Scritto da Sabato, 18 Agosto 2012 08:42

Per Appennino Centrale si intende solitamente l'insieme delle catene montuose umbro-marchigiane ed abruzzesi. Dell'Appennino abbiamo precedentemente detto che forma un arco con la convessità verso est. La curvatura si accentua in particolar modo proprio fra Romagna e Marche la dove i rilievi montuosi si avvicinano notevolmente al litorale Adriatico (Monti Sibillini e Massiccio del Gran Sasso).

L’arco Appenninico è caratterizzato da una varietà disomogenea di caratteri geografici e geomorfologici. Rispetto all’area settentrionale l’Appennino centrale presenta lunghe dorsali ciascuna con caratteri distintivi.

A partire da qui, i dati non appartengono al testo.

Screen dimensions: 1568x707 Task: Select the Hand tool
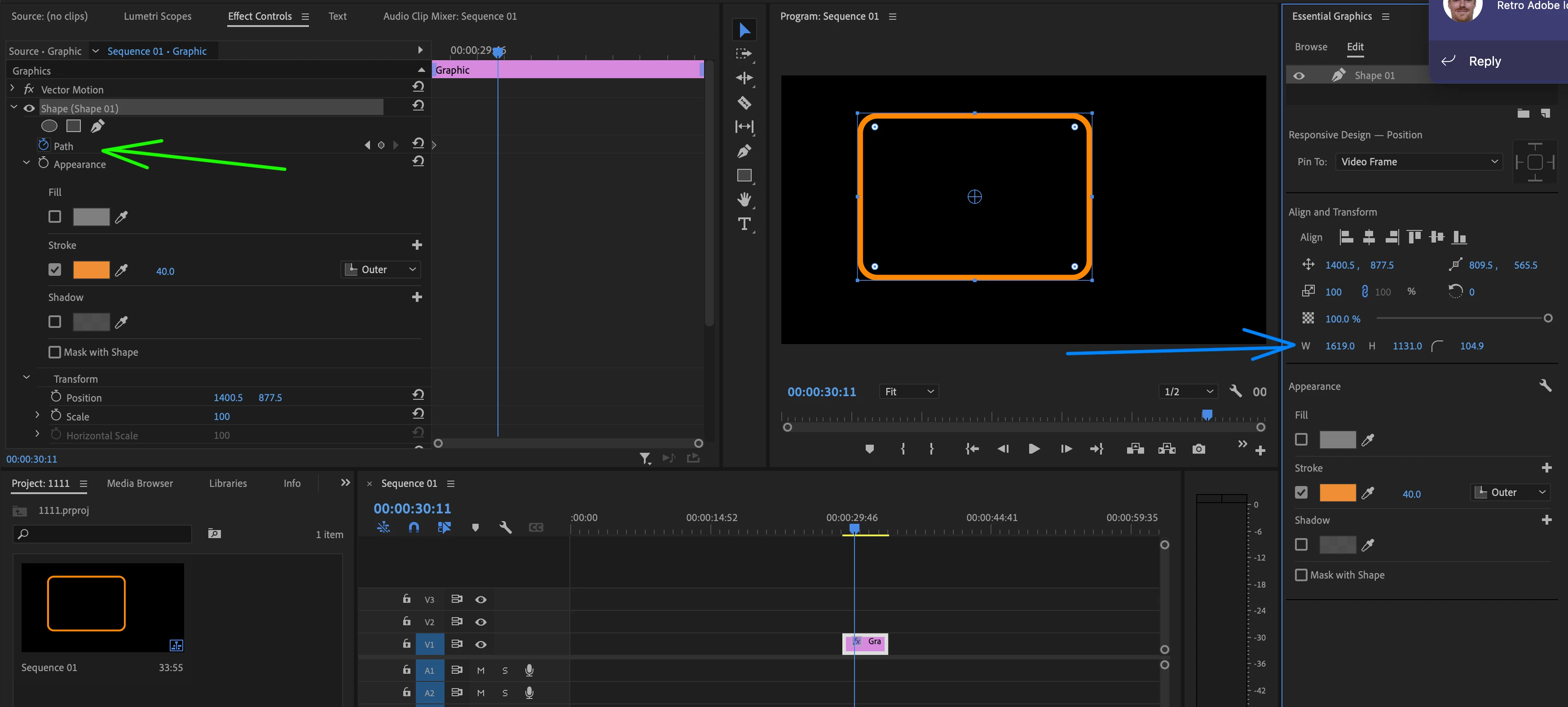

L'Appennino umbro-marchigiano è caratterizzato da pieghe evidenti, tali pieghe diventano particolarmente profonde la dove si rivelano la roccia è costituita da materiali calcarei e facilmente soggetti ai fenomeni erosivi. Il principale elemento morfologico di quest’area dell’Appennino è rappresentato dalle grandi dorsali carbonatiche culminanti con i Monti Sibillini di cui la cima principale è il Monte Vettore (2476 metri) ed con il Monte Terminillo nei Monti del Reatino.

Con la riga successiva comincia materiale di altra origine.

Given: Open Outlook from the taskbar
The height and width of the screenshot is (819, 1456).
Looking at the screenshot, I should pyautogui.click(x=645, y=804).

Scendendo lungo la dorsale in direzione sud-est, l’altro carattere morfologico d'interesse è costituito dai così detti bacini carsici (Colfiorito, Castelluccio) circondati da pareti brulle e povere di vegetazione. Nelle zone più interne invece troviamo i bacini intermontani (Norcia, Gualdo Tadino, Gubbio, Rieti, Foligno) costituiti da formazioni di arenacee più o meno impermeabili che in superficie l’acqua piovana alimentando fiumi e torrenti lungo i quali si sviluppa una natura rigogliosa.

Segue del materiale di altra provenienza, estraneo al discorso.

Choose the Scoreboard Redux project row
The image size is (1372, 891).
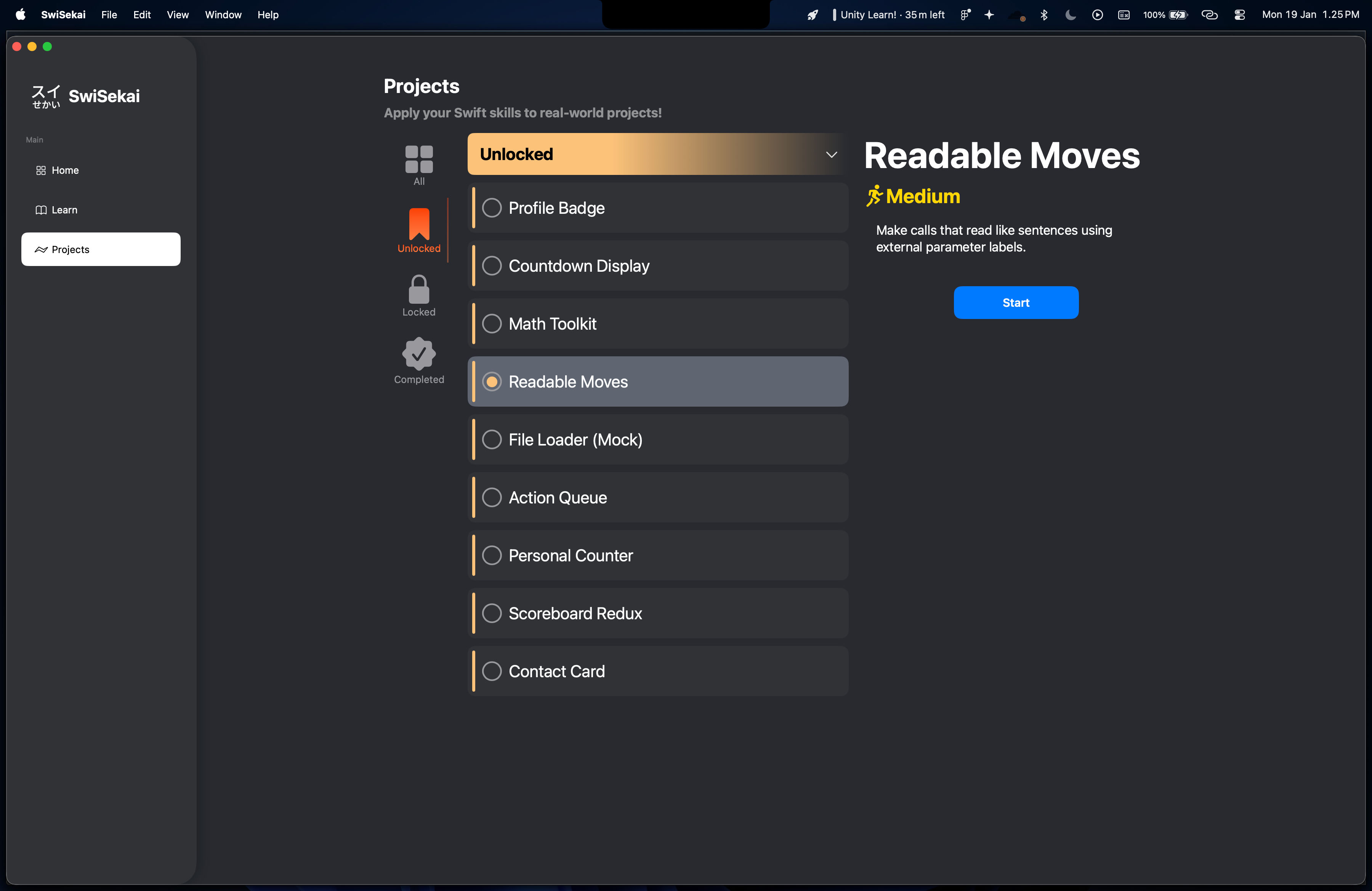tap(657, 613)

Le montagne calcaree della zona più centrale, il gruppo del Velino e Sirente, la Majella, il Marsicano ed Monti Simbruini sono tagliate da lunghi fiumi sui quali le montagne si innalzano vertiginosamente e strapiombanti. Insieme al Gran Sasso sono montagne caratterizzate da rocce di composizione calcarea estremamente permeabili all’infiltrazione di acqua che non riesce ad essere trattenuta dal terreno. Queste montagne sono complessivamente molto aride nonostante le numerose precipitazioni sia nevose che piovose.
Queste montagne brulle toccate dal glacialismo quaternario sono morfologicamente piuttosto morbide, quasi mai caratterizzate da vette aguzze.
Ultimo segno della passata era glaciale è la presenza sul Corno Grande dell’ormai ridotto ghiacciaio del Calderone, glaciazione che nell’area dell’Appennino centrale, tuttavia, non ha mai toccato quote inferiori ai 1300 metri.

In fine, sempre nella logica dei fenomeni carsici, così preponderanti nell’area dell’Appennino Centrale è emblematico il piano carsico impaludato di Avezzano. Piano carsico, oggi noto come Piana del Fucino, che ospitava quello che un tempo era il Lago del Fucino.
Già all'epoca dei romani si era provveduto a fare una prima bonifica del lago. Successive bonifiche si ebbero a partire dall'800 e successivamente in epoca fascista. Sicuramente tali bonifiche hanno strappato alle paludi aree ottimamente coltivabili ma sono probabilmente all’origine di un certo inaridimento della area pedemontana con il conseguente diradamento dei boschi lungo i  versanti montuosi del Velino e del Sirente.